[Extracted records — start]
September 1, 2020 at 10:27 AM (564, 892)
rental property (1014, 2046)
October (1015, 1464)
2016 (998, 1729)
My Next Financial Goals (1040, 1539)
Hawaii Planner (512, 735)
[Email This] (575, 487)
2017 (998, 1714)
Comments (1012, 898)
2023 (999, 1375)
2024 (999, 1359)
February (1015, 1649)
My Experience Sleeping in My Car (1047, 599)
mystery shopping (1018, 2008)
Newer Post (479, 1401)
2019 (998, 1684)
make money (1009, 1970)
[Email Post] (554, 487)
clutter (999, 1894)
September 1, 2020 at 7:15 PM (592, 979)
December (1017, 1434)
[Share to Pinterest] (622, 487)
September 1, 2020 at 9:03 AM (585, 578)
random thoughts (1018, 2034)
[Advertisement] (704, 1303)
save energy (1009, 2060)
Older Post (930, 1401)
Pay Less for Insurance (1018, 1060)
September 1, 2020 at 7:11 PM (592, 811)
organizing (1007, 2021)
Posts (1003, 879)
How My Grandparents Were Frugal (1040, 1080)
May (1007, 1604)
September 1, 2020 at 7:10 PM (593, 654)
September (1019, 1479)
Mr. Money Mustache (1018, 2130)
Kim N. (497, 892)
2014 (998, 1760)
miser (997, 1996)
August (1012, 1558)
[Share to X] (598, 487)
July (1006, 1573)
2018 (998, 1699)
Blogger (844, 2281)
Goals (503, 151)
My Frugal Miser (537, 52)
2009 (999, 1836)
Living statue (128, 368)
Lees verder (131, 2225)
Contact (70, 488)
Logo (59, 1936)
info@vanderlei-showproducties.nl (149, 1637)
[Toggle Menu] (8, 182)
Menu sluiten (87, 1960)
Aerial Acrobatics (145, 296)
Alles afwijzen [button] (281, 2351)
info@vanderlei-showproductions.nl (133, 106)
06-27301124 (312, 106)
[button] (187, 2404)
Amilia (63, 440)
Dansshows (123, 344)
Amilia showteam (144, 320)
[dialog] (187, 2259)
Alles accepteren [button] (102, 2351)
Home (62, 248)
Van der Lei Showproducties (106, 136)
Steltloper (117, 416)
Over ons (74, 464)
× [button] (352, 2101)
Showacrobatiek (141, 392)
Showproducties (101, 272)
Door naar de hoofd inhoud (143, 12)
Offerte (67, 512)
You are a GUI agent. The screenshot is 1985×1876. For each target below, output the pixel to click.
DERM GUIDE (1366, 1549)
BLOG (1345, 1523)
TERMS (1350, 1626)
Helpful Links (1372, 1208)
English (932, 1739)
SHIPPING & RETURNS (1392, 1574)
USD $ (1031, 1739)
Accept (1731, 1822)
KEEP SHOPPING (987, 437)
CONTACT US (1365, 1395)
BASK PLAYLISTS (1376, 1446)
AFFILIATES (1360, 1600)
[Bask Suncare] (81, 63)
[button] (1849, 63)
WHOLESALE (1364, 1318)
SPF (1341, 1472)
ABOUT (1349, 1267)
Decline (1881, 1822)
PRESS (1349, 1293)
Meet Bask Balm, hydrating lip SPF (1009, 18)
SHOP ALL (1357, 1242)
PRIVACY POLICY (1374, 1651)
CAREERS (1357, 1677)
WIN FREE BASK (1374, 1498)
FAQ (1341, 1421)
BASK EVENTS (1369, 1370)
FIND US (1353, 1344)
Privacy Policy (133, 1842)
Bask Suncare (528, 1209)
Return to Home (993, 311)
[Extracted records — finish]
Look back at the entries above and repeat, unchanged, every line from the line holding "[Share to Pinterest] (622, 487)" through the line holding "September 1, 2020 at 7:10 PM (593, 654)".

- **Task solution**:
[Share to Pinterest] (622, 487)
September 1, 2020 at 9:03 AM (585, 578)
random thoughts (1018, 2034)
[Advertisement] (704, 1303)
save energy (1009, 2060)
Older Post (930, 1401)
Pay Less for Insurance (1018, 1060)
September 1, 2020 at 7:11 PM (592, 811)
organizing (1007, 2021)
Posts (1003, 879)
How My Grandparents Were Frugal (1040, 1080)
May (1007, 1604)
September 1, 2020 at 7:10 PM (593, 654)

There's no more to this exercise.